Item 4.01 Changes in Registrant’s Certifying Accountant.
(a) Dismissal of Independent Registered Public Accounting Firm
On March 7, 2023, upon the completion of a comprehensive selection process, the Audit Committee of the Board of Directors (the “Audit Committee”), of Aurora Innovation, Inc. (the “Company”) dismissed KPMG LLP (“KPMG”) as the Company’s independent registered public accounting firm.
KPMG’s audit reports on the Company’s consolidated financial statements for the fiscal years ended December 31, 2022 and 2021 did not contain an adverse opinion or disclaimer of opinion, nor were they qualified or modified as to uncertainty, audit scope, or accounting principles.
During the fiscal years ended December 31, 2022 and 2021, and the subsequent interim period from January 1, 2023 to March 7, 2023, (1) there were no disagreements (within the meaning of Item 304(a)(1)(iv) of Regulation S-K) between the Company and KPMG on any matter of accounting principles or practices, financial statement disclosure, or auditing scope or procedure, which disagreements, if not resolved to the satisfaction of KPMG, would have caused KPMG to make reference thereto in KPMG’s reports on the Company’s consolidated financial statements for such years, and (2) there were no reportable events (as described in Item 304(a)(1)(v) of Regulation S-K).
The Company provided KPMG with a copy of this Current Report on Form 8-K and requested that KPMG furnish a letter addressed to the U.S. Securities and Exchange Commission stating whether or not it agrees with the foregoing disclosures. KPMG responded with a letter dated March 9, 2023, a copy of which is filed as Exhibit 16.1 to this Current Report on Form 8-K.
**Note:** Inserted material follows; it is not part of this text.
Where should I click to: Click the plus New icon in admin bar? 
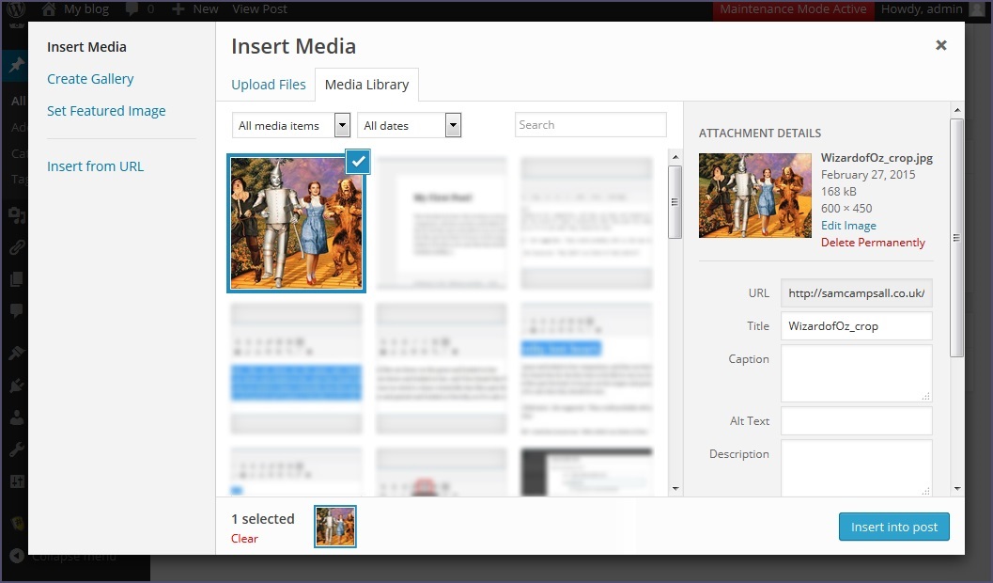click(178, 9)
(b) Engagement of Independent Registered Public Accounting Firm
On March 7, 2023, upon the completion of a comprehensive selection process, the Audit Committee appointed PricewaterhouseCoopers LLP (“PwC”) as the Company’s independent registered public accounting firm for the fiscal year ending December 31, 2023, subject to PwC’s customary client acceptance procedures and the execution of an engagement letter.
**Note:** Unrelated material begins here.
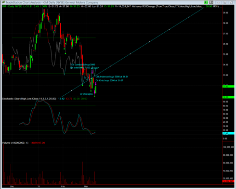Select the 'Dir Lawdansky buys3000' annotation

[x=83, y=64]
During the fiscal years ended December 31, 2022 and 2021, and the subsequent interim period from January 1, 2023 to March 7, 2023, neither the Company, nor anyone on the Company’s behalf, consulted with PwC regarding either (i) the application of accounting principles to a specific transaction, either completed or proposed, or the type of audit opinion that might be rendered on the Company’s consolidated financial statements, and neither a written report nor oral advice was provided to the Company that PwC concluded was an important factor considered by the Company in reaching a decision as to any accounting, auditing or financial reporting issue or (ii) any matter that was either the subject of a disagreement (within the meaning of Item 304(a)(1)(iv) of Regulation S-K) or a reportable event (as described in Item 304(a)(1)(v) of Regulation S-K).